Reading: Started reading Haroun and the Sea of Stories to the kids, after the squabbled over Michael Chabon's Summerland (O's pick) and the first of the Diana Wynne Jones Chrestomanci books (Z's pick). I have wanted to read Haroun since it came in 1993, and I just have never gotten around to it. As O astutely observed, "So that means you've been wanting to read this book since you were 22."

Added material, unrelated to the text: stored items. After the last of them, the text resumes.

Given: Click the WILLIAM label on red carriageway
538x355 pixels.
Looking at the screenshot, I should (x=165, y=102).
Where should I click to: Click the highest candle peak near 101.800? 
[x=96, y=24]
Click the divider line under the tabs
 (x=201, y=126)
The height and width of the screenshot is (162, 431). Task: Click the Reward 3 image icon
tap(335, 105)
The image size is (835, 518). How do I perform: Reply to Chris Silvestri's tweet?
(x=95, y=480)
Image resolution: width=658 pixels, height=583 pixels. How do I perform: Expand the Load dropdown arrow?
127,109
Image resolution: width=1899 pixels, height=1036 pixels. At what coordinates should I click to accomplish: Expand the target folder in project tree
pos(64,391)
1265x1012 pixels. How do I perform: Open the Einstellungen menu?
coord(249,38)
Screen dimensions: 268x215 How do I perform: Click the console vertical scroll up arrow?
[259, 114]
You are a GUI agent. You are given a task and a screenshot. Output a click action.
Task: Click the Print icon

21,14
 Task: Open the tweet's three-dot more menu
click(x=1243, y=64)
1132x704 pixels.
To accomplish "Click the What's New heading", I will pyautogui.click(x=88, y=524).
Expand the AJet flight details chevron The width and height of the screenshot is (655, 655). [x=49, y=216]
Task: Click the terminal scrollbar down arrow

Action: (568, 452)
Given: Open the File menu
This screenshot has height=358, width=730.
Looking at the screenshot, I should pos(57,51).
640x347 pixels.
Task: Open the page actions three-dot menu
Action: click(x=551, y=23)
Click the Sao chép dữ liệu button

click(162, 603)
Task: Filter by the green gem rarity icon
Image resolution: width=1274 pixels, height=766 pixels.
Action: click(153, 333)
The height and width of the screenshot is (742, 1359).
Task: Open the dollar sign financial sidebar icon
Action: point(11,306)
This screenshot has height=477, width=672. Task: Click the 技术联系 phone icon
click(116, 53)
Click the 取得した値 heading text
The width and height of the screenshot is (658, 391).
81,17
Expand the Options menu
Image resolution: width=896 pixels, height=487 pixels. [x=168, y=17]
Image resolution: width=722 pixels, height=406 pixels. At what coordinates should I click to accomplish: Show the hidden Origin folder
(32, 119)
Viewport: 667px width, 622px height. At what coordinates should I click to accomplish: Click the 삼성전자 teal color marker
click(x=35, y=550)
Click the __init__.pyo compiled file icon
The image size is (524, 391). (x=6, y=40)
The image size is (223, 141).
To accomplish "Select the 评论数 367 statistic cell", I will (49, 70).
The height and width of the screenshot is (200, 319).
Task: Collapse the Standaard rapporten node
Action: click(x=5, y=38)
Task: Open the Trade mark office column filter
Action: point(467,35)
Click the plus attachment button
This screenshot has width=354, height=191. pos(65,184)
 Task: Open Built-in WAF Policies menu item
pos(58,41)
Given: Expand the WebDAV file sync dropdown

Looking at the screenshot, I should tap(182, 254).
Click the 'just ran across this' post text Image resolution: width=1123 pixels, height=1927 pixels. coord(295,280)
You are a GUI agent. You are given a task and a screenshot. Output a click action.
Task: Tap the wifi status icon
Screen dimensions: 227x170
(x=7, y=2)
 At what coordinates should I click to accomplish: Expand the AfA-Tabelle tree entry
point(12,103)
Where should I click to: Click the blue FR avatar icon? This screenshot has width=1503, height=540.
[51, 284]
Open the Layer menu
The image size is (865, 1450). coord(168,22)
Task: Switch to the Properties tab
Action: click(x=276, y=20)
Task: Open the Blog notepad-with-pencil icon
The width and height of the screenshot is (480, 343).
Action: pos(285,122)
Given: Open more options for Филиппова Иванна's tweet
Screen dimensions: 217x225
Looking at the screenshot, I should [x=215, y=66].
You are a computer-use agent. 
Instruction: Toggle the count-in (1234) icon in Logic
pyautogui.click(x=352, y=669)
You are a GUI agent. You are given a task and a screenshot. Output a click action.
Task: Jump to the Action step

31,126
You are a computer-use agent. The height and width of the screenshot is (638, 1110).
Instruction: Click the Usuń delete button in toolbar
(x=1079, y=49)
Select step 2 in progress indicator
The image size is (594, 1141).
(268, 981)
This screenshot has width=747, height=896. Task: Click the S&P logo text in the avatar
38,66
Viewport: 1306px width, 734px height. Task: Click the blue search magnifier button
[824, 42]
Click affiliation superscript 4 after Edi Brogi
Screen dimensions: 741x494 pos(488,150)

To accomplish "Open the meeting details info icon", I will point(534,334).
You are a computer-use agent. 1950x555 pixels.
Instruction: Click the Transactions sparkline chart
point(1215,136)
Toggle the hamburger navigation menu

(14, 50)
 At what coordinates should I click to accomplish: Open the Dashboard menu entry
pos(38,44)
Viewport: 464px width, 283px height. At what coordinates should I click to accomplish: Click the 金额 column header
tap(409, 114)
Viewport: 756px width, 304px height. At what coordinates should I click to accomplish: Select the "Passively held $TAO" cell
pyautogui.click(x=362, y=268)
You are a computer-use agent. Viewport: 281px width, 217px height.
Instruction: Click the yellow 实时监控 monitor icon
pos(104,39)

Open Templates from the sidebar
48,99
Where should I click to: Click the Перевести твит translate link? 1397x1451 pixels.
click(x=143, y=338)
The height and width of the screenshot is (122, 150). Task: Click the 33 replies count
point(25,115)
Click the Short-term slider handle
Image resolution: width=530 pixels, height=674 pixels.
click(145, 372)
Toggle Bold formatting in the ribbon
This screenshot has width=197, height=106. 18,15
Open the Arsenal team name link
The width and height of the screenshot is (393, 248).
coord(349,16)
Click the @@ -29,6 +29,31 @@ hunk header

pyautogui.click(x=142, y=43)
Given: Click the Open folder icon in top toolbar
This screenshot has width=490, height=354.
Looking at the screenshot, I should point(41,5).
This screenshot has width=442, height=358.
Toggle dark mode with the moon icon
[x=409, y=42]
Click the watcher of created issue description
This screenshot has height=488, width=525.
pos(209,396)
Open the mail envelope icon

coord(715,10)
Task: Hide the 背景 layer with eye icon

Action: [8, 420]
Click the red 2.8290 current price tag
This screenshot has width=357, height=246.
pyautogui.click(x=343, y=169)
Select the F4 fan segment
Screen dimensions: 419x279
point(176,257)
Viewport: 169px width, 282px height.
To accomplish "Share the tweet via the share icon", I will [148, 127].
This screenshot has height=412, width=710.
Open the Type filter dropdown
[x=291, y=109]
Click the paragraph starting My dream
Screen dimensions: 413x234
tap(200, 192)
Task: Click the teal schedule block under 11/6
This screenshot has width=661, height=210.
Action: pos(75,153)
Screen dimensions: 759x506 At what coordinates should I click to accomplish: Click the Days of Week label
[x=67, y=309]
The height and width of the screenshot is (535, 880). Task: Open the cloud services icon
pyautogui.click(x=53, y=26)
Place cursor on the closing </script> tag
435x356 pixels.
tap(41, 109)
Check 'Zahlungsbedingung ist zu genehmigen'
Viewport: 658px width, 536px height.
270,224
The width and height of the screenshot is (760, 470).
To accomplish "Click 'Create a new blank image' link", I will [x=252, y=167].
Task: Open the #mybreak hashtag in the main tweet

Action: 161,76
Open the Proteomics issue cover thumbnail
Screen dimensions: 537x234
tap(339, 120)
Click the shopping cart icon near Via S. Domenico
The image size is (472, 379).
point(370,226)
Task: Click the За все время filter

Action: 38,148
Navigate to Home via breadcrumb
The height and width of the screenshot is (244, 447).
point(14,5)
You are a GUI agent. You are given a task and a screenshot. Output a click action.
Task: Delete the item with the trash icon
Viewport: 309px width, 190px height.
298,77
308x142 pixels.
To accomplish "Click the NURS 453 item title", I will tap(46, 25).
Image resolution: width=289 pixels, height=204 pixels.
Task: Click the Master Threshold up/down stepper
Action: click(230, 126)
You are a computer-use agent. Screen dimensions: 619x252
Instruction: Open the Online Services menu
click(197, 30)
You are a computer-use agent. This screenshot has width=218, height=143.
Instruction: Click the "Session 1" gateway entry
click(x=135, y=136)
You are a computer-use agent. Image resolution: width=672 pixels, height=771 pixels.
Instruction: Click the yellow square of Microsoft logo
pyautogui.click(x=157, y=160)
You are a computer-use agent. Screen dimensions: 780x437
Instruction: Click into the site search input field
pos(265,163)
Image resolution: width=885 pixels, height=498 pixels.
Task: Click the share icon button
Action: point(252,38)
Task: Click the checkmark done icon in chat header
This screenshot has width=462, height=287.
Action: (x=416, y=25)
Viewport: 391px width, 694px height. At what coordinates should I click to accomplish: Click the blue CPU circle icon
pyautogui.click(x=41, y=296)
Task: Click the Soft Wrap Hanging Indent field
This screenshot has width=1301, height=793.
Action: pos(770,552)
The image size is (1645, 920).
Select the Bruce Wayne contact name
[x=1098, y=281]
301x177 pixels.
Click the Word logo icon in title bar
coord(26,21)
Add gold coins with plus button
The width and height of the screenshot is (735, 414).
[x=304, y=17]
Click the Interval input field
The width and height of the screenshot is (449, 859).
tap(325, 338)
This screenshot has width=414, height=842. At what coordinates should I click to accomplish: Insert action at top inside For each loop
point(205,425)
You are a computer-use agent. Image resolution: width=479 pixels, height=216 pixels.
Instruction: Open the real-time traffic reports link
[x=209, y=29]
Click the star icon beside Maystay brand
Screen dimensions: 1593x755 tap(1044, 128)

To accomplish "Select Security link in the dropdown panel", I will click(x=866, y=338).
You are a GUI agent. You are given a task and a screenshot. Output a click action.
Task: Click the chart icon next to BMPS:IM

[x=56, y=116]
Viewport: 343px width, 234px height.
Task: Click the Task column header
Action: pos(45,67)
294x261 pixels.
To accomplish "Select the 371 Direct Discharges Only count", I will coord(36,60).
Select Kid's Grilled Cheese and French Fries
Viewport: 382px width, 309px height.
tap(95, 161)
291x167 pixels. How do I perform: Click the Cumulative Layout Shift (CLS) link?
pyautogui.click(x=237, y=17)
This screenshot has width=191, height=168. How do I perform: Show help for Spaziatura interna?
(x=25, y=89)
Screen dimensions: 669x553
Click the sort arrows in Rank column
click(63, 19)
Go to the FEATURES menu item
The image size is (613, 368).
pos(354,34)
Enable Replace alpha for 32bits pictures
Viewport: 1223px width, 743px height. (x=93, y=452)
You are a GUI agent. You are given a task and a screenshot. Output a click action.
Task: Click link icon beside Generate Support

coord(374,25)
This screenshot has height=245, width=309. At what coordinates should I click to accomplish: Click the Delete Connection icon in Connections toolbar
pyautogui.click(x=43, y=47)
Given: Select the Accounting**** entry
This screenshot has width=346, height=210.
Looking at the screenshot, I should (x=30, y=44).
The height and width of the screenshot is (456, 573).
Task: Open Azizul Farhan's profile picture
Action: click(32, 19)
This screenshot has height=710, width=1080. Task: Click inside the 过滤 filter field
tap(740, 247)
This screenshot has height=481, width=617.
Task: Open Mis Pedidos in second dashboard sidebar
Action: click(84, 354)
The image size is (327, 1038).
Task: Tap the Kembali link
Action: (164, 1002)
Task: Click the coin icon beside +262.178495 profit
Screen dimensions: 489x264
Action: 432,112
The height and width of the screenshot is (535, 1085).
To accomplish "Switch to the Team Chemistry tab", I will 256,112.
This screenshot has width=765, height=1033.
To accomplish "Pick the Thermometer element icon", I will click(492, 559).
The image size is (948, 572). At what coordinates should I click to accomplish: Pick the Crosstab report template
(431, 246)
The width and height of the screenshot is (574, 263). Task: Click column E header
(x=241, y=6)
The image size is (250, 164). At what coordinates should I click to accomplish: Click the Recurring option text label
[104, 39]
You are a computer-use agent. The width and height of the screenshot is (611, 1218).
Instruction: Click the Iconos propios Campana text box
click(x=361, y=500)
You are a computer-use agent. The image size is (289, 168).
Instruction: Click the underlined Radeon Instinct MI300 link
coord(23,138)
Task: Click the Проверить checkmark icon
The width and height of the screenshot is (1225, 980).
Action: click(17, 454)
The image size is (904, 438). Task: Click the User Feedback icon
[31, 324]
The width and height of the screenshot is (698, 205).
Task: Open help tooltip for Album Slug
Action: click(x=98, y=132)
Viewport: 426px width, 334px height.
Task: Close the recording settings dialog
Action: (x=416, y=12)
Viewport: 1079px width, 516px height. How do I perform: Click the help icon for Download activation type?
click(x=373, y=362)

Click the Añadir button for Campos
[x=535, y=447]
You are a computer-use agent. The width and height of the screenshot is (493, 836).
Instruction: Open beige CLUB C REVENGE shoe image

Also, heard part of the interview with Claire Messud on Fresh Air and fell a little bit in love with her. I didn't read Emperor's Children (like Haroun it is in that towering to-read pile on the nightstand of my mind), but now I want to spend an extended weekend reading that and the new book, The Woman Upstairs (which being about an unfulfilled artist in her early 40s has a certain frisson of dread for me), and whatever else I can jam in.
This is what my fantasy life consists of, really. Checking into a hotel with a pile of books and some decent wine, and doing nothing for days on end but reading, sleeping, and ordering room service. Occasionally I would watch a movie or go for a swim, just to change things up. If you have an interest in bankrolling this project, please send me a personal message.
Writing: I am cultivating a new romance with my practice, stealing time for trysts, thinking of each other with longing at inopportune times.
Dinner: Hummus and pita chips and cheese and oranges and raisins in the car on the way to Z's soccer game in farflung wherever (the field in the midst of an apple orchard in full bloom - a bit surreal).
Soundtrack: The Kinks' "20th Century Man"
Random thing: I wore two charm bracelets today - one made of cheap bronzey alloy with an airplane and a hot air balloon and a teardrop pearl that I acquired as a young teenager b/c it was part of my new wave armful of bracelet thing, the other made of gold with an enameled elephant and a key and a pig and two dogs and a sailboat and, gasp, a golden bear, which belonged to my grandmother when she was a teenager and which she gifted to me when she saw me wearing the other.